EXERCISE DIRECTIONS =
Everything from the line containing "Screen dimensions: 958x471" to the last line of the listing below should be restated exactly, both ends included, with nothing added and the pictures omitted.

DATASET EXTRACT =
■ ■ ■ ■ ■
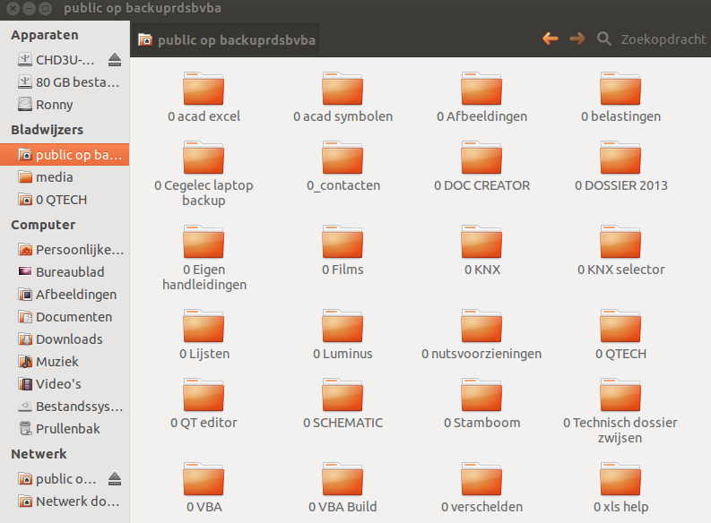Screen dimensions: 711x523
Task: Open the 0 QTECH bookmark
Action: tap(61, 200)
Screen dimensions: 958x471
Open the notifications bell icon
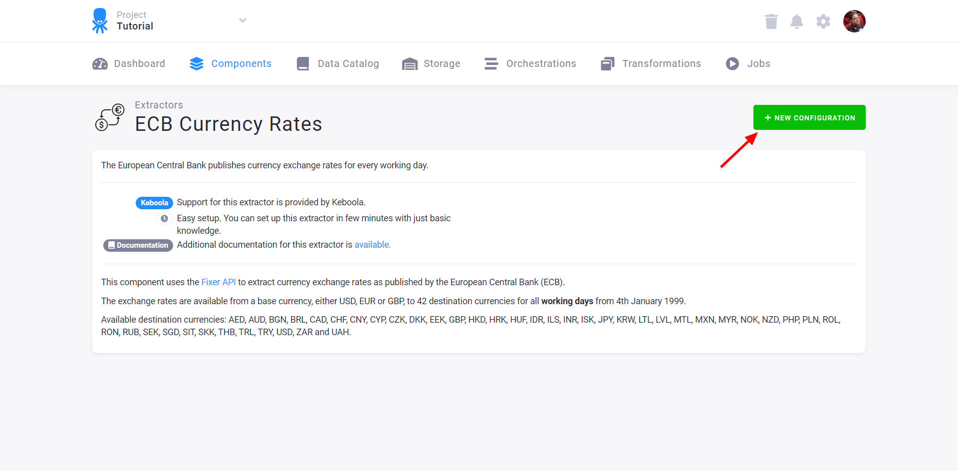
■ ■ ■ ■ ■
TASK OUTPUT =
Screen dimensions: 958x471
Open the notifications bell icon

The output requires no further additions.